The onus of proof therefore remains with the prosecution throughout, on the criminal standard of proof, ie proof beyond reasonable doubt. The State must prove beyond reasonable doubt that the necessary elements in s.269 adverted to in Takip Palne do not exist. To put it in a slightly different form, the State must exclude or negative each of the elements of self defence in s. 269 of the Code.

Let me revert to the test in Takip Palne. Again, the fundamental consideration in the present case is whether there is evidence of the existence of those matters alluded to in Takip Palne. On the whole of the evidence before me, I find no evidence that the accused was assaulted by the victim, therefore, it is not necessary to consider the remaining three aspects of the test. Accordingly, I am satisfied beyond reasonable doubt by the State that there was no assault here such as would cause reasonable apprehension that the accused was about to be killed or caused grievous bodily harm.

I am further satisfied beyond reasonable doubt that the accused had no reasonable grounds for believing that he could not otherwise preserve himself than by firing the two shots at the victim. I am also satisfied beyond reasonable doubt that the force used was excessive.

If the plea of self defence were to succeed, and assuming that the accused fired the shots in order to preserve himself from death or grievous bodily harm, I consider that the appropriate time for him to act was at the moment he saw the fleeing man with what he assumed was a gun. However, here, the fleeing man had taken shelter behind the accused’s vehicle and most importantly, he had not offered violence or threatened the accused. There was therefore a lapse of time, even if it was for only momentarily, before the accused fired. In my view, the accused acted in panic, not out of necessity.

I am therefore satisfied beyond reasonable doubt that the State has excluded each of the elements of self defence.

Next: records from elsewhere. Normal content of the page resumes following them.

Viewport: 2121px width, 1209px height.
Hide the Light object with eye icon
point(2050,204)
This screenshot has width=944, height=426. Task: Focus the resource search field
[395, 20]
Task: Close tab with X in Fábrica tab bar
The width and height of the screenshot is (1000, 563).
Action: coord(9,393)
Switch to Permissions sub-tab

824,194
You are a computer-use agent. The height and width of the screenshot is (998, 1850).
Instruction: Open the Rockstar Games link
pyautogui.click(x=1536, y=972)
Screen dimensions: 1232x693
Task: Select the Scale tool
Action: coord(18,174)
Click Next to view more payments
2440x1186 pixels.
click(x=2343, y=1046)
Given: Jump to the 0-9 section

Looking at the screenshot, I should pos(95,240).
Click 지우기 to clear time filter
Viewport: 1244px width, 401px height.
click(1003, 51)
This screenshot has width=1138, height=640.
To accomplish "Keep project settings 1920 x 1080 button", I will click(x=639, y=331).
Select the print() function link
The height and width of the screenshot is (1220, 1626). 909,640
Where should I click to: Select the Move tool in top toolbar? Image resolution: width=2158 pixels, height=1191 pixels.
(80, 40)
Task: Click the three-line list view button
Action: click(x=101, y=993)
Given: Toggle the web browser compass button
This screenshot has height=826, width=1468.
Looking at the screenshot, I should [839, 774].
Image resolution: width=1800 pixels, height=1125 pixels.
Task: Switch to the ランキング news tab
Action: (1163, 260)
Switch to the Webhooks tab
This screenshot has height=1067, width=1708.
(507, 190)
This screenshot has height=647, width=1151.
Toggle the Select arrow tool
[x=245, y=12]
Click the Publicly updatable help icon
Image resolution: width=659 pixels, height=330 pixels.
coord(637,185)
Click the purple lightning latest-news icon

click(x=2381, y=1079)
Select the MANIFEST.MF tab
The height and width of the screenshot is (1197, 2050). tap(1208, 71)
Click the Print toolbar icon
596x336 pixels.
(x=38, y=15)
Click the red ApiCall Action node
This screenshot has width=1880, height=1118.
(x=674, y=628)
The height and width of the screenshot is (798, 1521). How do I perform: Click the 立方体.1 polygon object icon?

Finally, I turn to the question of intent with which the accused fired the shots. There is no evidence of intent before me. The record of interview (Exhibit “A”) is very brief as the accused refused to continue with it as he claimed to have sufficiently stated what he wanted to in his statement, which is not in evidence before me. Thus, no evidence of intent by way of admission can be found. However, I consider that I am entitled to draw an inference from the facts and circumstances of this case as to whether or not intent was present in the mind of the accused at the material time.

Again, the accused is entitled to the benefit of the doubt on this aspect and as I have found no evidence of intent, he cannot be guilty of attempted murder. However, I find that his action in firing the shots was not out of necessity, but was carried out recklessly and negligently. I find that I am entitled to conclude that the accused, at least, intended to cause some bodily harm to the victim since I find he was not in any real danger. I therefore consider that an alternative verdict could be brought pursuant to s. 542 (1) of the Code on the basis that, “intent to inflict grievous bodily harm” is “an intent to cause...a result of a similar but less injurious nature” than the intended result of attempted murder.

Accordingly, I find the accused guilty of intent to cause grievous bodily harm pursuant to s. 315 (b) & (d) of the Code on the basis of the decision in The State v Wanaepe Warara [1977] PNGLR 458.